Thomas Leachman proudly remembers voting for Barack Obama in 2008, sitting on the broad wraparound porch of his home in Hanover County, a house that belonged to his grandfather, who Leachman says was a devoted Democrat.

"Politically, I'm a tough, tough nut to crack," he said. "For a majority of my life, I've been more left."

Leachman supported McAuliffe when he ran for governor in 2013, but not this time.

"He was a different person to me," Leachman said. "I think he's power hungry this time, and I think he's changed a lot."

The former Obama voter, who then supported GOP nominee Mitt Romney in 2012 and voted for Trump twice says the aftermath of the 2016 election played a role in that change. "I felt like he was so, so ugly about Donald Trump, and he wasn't part of the solution, he was part of the problem with some of the hate that we see."

Leachman's disaffection with the Democratic Party is influenced by his feelings about the party's focus on race.

"One of the things that really irks me is the rise of identity politics that has been used by the Democratic Party in Virginia over the past six-plus years," Leachman said. "That is really what I think sent me, more so than any other thing, because I just — I'm so, so frustrated by everything being racist, every single time."

But more than party politics, he says he likes Youngkin.

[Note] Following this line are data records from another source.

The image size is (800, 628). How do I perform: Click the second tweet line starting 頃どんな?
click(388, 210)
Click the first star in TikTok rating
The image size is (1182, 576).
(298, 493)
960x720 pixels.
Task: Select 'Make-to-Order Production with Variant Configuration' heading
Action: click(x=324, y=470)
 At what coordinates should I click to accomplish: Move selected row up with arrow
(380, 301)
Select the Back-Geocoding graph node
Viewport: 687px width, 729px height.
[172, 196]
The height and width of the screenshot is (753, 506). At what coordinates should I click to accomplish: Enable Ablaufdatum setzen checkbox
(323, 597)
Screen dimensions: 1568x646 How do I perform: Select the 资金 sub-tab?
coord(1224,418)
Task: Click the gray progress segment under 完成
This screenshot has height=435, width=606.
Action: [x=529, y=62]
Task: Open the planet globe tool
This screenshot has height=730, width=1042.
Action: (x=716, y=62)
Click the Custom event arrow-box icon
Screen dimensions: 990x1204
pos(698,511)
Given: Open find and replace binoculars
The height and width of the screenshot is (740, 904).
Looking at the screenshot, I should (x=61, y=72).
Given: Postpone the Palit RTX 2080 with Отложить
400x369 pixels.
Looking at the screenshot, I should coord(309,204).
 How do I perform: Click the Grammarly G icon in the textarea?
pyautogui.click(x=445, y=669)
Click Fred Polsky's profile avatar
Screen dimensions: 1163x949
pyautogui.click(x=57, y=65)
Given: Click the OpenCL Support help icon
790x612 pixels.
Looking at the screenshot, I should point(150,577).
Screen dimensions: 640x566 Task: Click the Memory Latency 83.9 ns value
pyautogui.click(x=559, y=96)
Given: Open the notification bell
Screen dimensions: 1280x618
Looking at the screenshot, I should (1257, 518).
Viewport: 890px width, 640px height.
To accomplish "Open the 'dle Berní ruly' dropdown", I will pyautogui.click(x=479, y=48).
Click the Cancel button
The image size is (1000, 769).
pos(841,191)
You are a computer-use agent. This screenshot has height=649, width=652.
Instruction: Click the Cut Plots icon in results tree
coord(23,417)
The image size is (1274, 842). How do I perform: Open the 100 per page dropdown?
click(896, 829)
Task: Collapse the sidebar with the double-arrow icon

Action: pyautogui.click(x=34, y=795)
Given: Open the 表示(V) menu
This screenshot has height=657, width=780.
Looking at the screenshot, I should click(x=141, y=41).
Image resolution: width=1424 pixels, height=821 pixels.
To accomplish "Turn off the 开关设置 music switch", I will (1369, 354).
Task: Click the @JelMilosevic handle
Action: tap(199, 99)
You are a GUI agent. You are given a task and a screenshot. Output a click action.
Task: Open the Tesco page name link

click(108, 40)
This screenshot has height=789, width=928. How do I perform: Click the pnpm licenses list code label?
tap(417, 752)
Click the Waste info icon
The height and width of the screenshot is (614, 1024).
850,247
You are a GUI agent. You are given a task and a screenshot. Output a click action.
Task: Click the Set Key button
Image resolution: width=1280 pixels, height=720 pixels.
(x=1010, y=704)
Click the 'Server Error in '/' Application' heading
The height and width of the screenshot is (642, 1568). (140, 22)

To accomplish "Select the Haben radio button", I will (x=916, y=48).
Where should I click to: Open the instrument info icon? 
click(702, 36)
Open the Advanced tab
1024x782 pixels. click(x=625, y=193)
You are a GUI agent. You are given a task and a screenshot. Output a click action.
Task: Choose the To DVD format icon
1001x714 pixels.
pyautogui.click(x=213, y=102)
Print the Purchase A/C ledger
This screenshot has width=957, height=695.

"I just identify with him more. You know, I just think he's a, you know, what-you-see-is-what-you-get type person," he said, adding that he appreciates the fact that Youngkin is a Virginia native while McAuliffe was born and raised in upstate New York.

Leachman at one point motioned to the corner of his lawn, where a Glenn Youngkin sign was standing.

"It's the first political sign that's ever been a Republican in this yard, probably since, you know, whenever they started doing political signs," he said.

Leachman does have another symbol in his yard that's not a political sign.

The Virginia flag billowing from his front porch.

It's been there for years, and Leachman says it does not matter who wins the governor's race this Tuesday, he'll keep flying that flag.